Data records:
· · ·

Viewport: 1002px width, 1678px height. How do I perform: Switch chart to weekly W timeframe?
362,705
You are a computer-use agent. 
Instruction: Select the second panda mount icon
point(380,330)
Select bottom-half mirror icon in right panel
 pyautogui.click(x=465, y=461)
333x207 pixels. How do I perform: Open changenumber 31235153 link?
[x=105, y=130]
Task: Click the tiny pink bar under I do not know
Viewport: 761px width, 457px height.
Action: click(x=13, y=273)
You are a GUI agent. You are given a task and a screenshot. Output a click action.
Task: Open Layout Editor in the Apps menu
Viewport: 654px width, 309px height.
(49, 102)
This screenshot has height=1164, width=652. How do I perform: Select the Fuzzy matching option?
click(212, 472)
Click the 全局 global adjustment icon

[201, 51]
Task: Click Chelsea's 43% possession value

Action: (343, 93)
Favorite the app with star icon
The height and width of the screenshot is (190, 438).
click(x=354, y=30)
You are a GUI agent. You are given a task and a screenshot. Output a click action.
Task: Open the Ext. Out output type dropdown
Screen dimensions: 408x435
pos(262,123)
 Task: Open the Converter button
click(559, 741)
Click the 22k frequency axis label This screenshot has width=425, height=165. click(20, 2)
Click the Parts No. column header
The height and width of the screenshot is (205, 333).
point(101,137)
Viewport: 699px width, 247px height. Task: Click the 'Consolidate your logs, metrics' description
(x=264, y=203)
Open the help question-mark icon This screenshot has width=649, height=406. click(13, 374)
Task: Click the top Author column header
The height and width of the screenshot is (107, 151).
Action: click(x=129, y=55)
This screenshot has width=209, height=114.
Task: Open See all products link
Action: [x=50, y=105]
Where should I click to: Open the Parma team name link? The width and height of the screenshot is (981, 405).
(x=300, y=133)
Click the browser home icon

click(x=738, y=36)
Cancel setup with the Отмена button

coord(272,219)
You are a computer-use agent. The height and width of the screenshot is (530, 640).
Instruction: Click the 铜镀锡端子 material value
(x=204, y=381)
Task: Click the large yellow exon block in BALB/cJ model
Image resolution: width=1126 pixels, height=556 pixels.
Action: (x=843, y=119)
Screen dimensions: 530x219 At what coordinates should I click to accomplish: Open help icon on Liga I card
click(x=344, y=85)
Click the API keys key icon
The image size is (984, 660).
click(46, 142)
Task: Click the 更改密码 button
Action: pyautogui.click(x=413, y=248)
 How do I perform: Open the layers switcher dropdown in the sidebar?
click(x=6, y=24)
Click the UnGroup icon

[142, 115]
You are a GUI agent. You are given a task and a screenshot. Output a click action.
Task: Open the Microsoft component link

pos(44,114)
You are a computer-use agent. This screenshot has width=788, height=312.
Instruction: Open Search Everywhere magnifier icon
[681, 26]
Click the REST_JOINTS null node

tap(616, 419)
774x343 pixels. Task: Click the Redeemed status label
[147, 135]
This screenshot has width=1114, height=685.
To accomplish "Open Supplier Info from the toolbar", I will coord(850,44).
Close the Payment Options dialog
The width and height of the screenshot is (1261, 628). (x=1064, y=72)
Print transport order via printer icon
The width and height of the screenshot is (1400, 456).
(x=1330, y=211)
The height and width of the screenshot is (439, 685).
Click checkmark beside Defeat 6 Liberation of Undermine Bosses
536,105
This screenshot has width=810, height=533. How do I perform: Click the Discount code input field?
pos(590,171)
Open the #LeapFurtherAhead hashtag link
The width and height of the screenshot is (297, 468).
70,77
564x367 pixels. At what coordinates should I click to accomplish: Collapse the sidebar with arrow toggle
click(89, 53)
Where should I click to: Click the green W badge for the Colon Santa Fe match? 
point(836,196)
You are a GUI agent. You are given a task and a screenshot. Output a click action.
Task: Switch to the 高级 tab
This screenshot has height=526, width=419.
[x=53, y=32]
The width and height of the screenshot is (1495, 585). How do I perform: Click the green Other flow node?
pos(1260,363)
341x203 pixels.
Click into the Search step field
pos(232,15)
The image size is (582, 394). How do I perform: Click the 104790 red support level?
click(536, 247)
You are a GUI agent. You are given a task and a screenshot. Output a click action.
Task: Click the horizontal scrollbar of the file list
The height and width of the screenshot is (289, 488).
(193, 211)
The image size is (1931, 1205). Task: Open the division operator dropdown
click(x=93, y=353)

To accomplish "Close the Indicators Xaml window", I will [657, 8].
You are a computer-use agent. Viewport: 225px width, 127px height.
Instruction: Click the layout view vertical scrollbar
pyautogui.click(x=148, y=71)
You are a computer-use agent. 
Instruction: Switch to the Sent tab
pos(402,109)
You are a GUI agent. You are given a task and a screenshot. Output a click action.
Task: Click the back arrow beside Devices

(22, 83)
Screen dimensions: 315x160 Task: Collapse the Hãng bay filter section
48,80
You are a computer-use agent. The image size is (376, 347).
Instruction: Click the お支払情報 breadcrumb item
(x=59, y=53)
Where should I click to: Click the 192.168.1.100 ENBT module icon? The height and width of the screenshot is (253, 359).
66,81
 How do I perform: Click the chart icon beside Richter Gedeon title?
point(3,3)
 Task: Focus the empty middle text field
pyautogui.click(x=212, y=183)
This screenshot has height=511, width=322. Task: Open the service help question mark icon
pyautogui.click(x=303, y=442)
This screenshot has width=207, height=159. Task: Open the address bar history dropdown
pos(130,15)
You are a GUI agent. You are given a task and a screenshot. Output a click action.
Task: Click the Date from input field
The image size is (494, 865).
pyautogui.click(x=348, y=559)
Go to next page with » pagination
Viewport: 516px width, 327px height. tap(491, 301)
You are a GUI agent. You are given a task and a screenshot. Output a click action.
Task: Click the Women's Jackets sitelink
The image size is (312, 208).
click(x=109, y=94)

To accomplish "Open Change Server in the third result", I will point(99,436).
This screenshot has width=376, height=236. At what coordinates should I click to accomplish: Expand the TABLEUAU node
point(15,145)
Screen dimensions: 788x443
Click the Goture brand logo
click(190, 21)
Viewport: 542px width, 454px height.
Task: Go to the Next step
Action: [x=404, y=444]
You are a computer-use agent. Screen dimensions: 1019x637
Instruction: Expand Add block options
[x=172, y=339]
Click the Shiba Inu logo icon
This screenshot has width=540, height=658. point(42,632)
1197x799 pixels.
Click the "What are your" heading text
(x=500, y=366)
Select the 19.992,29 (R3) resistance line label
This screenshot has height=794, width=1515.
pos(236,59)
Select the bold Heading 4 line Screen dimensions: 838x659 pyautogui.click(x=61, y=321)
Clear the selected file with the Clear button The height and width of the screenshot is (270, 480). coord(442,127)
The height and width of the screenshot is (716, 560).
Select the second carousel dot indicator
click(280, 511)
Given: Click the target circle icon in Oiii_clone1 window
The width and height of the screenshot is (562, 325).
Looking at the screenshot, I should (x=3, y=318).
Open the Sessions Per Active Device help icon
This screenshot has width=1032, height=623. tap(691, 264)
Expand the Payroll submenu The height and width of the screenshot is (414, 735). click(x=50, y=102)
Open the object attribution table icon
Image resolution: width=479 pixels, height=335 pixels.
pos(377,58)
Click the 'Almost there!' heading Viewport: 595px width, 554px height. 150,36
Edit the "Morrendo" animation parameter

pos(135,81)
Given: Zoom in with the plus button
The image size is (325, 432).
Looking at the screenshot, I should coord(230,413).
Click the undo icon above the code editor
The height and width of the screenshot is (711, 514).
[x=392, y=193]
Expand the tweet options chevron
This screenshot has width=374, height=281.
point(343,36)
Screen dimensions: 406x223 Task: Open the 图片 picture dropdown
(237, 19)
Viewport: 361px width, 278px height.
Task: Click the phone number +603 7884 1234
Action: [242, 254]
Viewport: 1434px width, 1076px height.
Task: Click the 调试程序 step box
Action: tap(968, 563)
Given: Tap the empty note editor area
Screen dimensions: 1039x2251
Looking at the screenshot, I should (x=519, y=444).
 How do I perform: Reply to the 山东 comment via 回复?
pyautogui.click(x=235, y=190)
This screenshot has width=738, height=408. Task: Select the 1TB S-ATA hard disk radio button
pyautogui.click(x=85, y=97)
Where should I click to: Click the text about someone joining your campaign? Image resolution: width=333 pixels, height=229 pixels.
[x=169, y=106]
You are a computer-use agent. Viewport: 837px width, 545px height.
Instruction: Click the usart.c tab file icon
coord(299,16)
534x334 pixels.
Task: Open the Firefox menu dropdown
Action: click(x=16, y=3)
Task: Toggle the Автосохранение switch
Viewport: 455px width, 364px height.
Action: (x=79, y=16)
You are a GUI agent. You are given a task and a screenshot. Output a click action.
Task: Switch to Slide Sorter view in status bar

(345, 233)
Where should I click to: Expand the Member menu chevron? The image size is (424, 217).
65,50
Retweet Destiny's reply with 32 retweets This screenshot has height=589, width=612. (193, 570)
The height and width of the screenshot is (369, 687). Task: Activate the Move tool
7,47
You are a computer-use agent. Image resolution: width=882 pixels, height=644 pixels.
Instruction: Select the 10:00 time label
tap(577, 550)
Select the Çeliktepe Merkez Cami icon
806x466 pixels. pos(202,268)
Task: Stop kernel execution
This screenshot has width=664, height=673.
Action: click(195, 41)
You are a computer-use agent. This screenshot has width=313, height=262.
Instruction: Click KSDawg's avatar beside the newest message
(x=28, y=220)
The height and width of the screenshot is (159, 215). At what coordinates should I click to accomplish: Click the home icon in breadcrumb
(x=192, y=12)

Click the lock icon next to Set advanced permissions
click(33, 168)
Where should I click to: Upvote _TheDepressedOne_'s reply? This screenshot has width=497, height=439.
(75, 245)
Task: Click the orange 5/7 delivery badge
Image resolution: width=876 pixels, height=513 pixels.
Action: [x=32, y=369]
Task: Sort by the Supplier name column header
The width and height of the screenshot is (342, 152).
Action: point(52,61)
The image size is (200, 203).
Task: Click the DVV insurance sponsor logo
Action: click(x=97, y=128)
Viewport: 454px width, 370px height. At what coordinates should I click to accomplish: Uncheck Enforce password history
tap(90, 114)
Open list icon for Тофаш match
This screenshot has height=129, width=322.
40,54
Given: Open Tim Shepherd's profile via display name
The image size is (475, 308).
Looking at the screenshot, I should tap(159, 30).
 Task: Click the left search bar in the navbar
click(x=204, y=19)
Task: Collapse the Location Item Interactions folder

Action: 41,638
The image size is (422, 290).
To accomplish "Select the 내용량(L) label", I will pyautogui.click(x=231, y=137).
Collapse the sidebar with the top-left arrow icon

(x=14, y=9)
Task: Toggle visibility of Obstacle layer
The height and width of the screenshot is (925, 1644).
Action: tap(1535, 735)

· · ·

Task statement: Look through the data and show every line containing "will".

Written answer:
To accomplish "Open Supplier Info from the toolbar", I will coord(850,44).
To accomplish "Close the Indicators Xaml window", I will [657, 8].
To accomplish "Open Change Server in the third result", I will point(99,436).
To accomplish "Select the 내용량(L) label", I will pyautogui.click(x=231, y=137).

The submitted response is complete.